Methods: Consecutive blood samples were drawn from 13 healthy nonpregnant volunteers and from 16 healthy pregnant women over 3 days. DNA was isolated from the plasma fraction and quantified by real-time polymerase chain reaction (PCR).

Results: In nonpregnant controls the total amount of cell free DNA fluctuated by an average of 13.5-fold. In samples obtained from pregnant women the amount of maternal cell free DNA varied by an average of 21.5-fold. Because ten of those women were pregnant with male fetuses, the concentration of free fetal DNA in these cases was determined by a real-time PCR assay for the Y chromosome. The mean variation in free fetal DNA levels in male fetuses was 2.2-fold.
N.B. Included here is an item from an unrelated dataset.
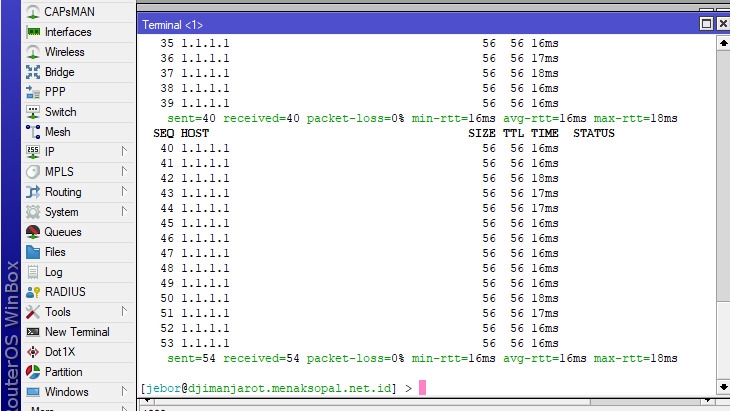Image resolution: width=730 pixels, height=411 pixels.
Task: Expand the System submenu arrow
Action: coord(124,212)
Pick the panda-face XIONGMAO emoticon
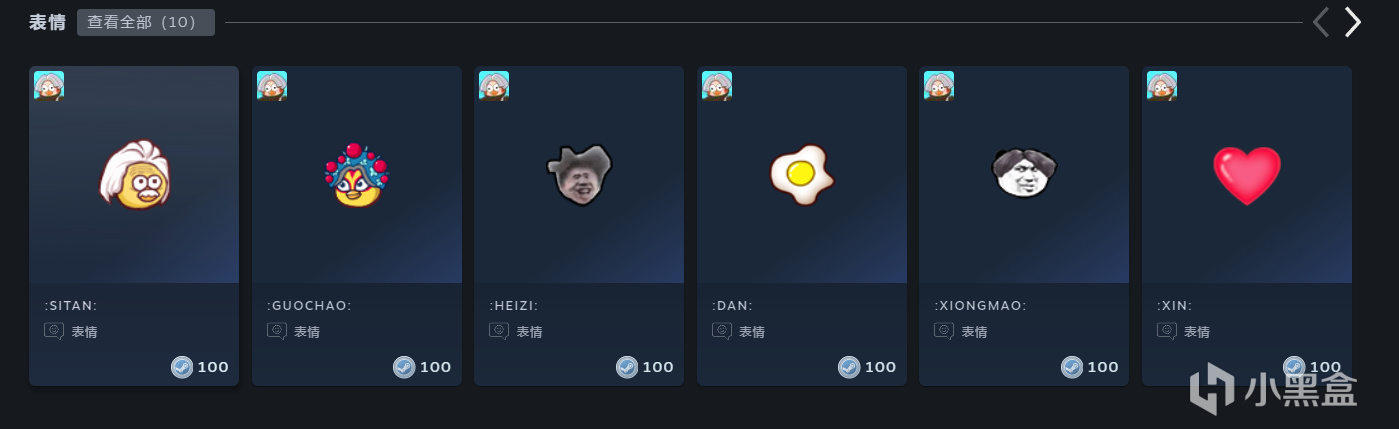This screenshot has width=1399, height=429. point(1024,174)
Conclusion: The degree of variation in free fetal DNA concentrations observed in this study was similar to published values, so these results imply that care should be exercised when considering quantitation of this fetal material for potential diagnostic or screening purposes.
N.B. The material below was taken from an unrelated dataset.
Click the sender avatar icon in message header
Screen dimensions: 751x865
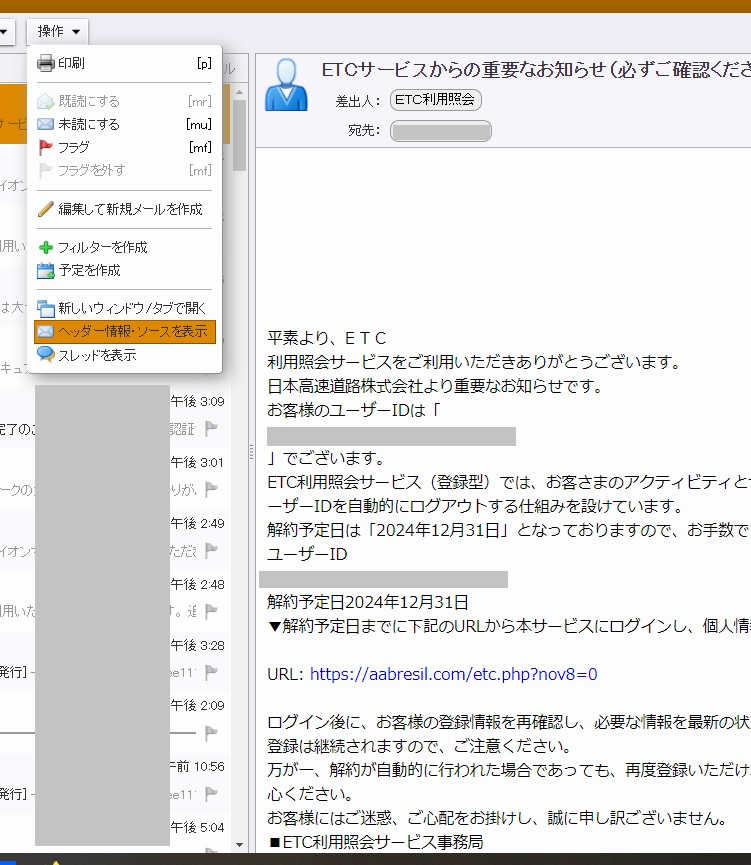(286, 85)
Circulating extracellular fetal DNA has been detected recently in the plasma of pregnant women.¹ This observation opens a new avenue for noninvasive prenatal diagnostics, as it provides another source of fetal genetic material. A caveat with respect to this method, however, is that because circulating free extracellular DNA is detectable in blood plasma and serum of normal individuals,² it is only possible to detect fetal genetic sequences that are absent from the maternal genome in this way.^1,3 Male fetal DNA was initially detected by the polymerase chain reaction (PCR) for Y chromosome–specific sequences.¹ Subsequently, this approach was used to determine the fetal rhesus D status in pregnancies at risk for hemolytic disease of the fetus and newborn,^4–8 because the rhesus D gene is absent in rhesus D-negative individuals.⁹

The advent of real-time PCR technology has permitted reproducible and sensitive quantification of the PCR reaction, which enables us to determine the amount of DNA template present in the starting material.¹⁰ This PCR process uses two specific primers and a fluorescently labeled probe to amplify the sequence. During the amplification process this labeled probe is displaced by the action of the polymerase, thus generating a light signal. By monitoring the amount of fluorescence generated in each amplification cycle, it is possible to calculate accurately the efficacy of the PCR reaction and to quantify the amount of template present in the initial reaction.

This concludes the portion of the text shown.